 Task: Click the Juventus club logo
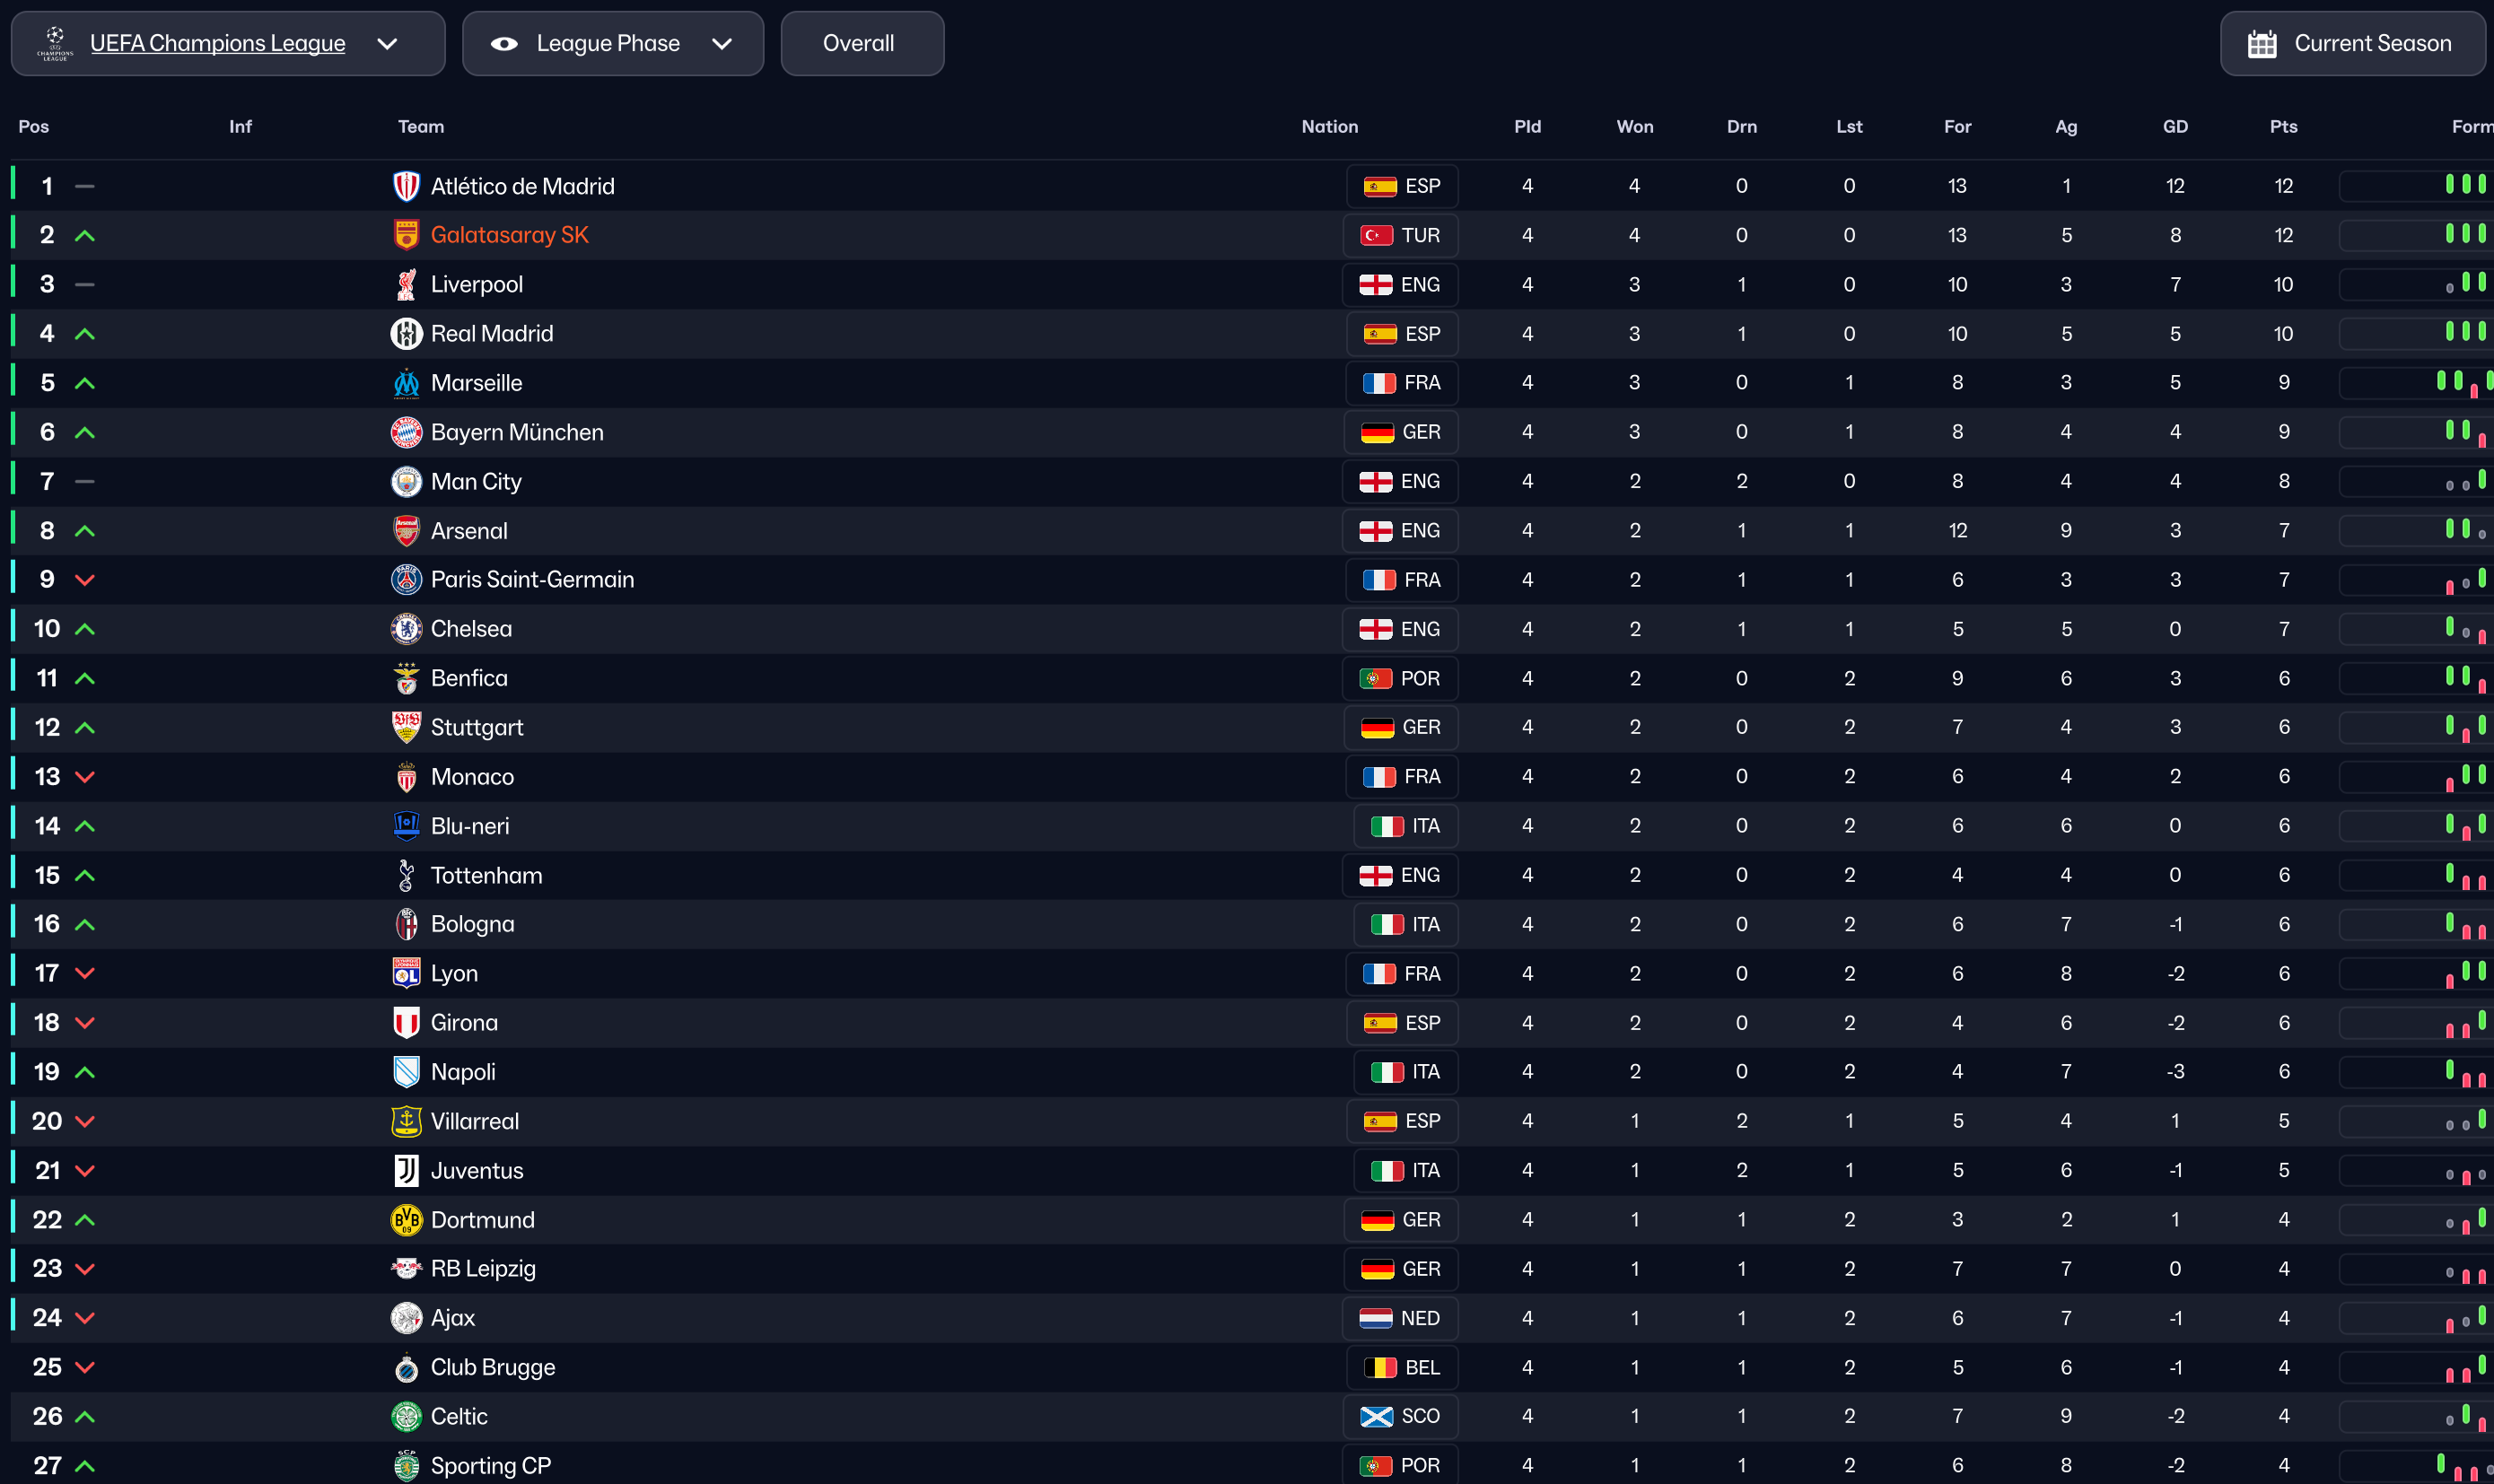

--

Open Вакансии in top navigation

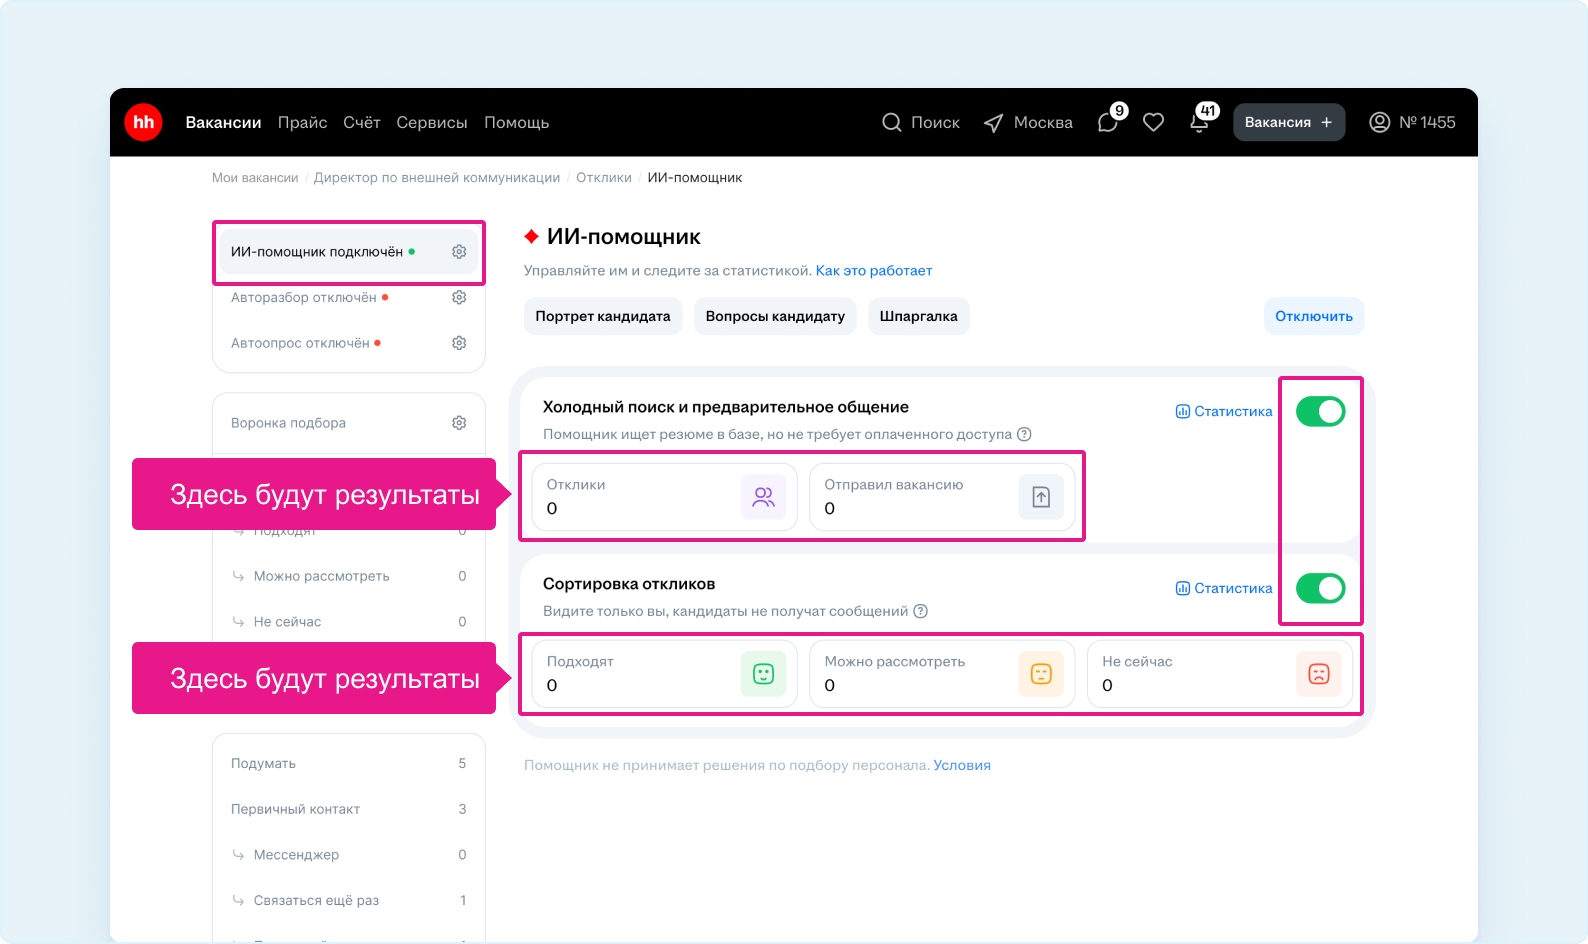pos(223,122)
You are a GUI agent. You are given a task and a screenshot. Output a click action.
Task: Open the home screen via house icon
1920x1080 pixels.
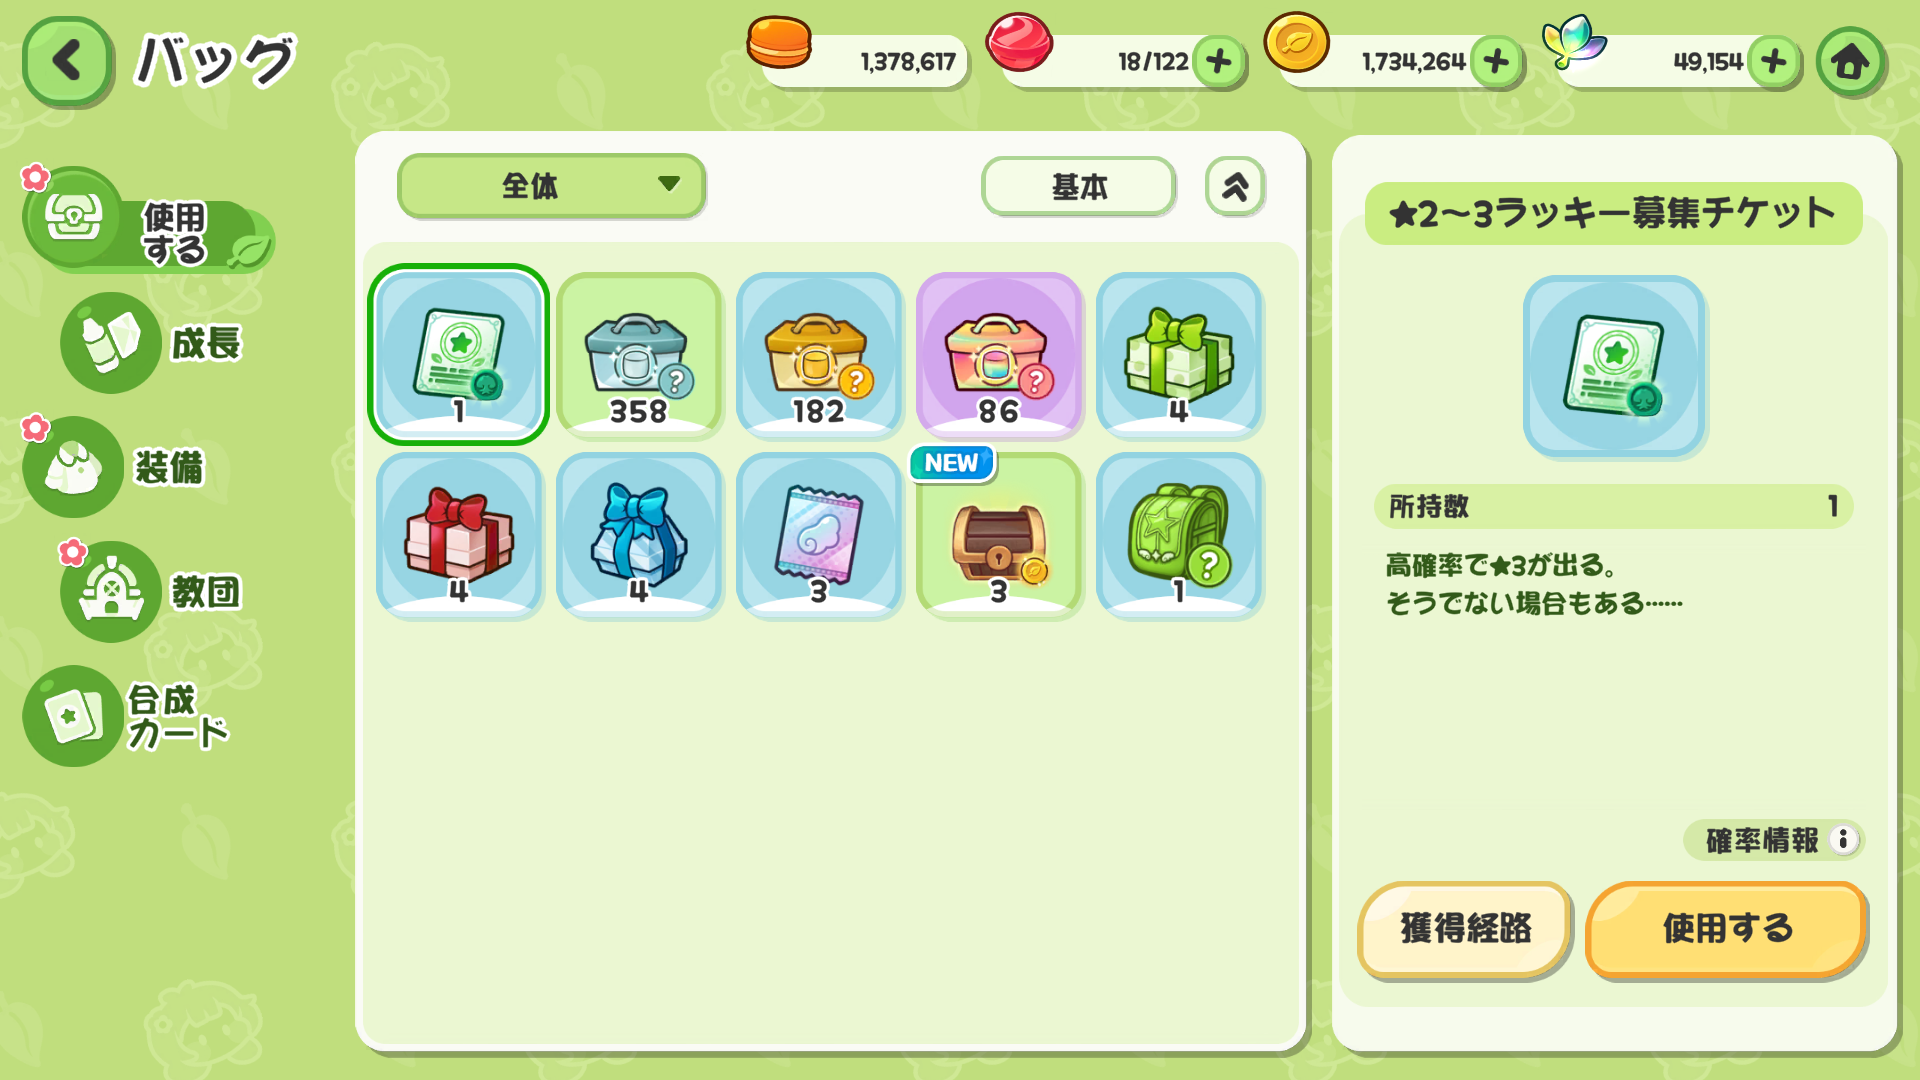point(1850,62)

...

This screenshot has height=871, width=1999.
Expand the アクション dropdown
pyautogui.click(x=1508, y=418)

- TRY IT: Show every line from the entries that includes the word "screenshot".

- ANSWER SPACE:
You are a GUI agent. You are given a task and a screenshot. Output a click action.
This screenshot has height=871, width=1999.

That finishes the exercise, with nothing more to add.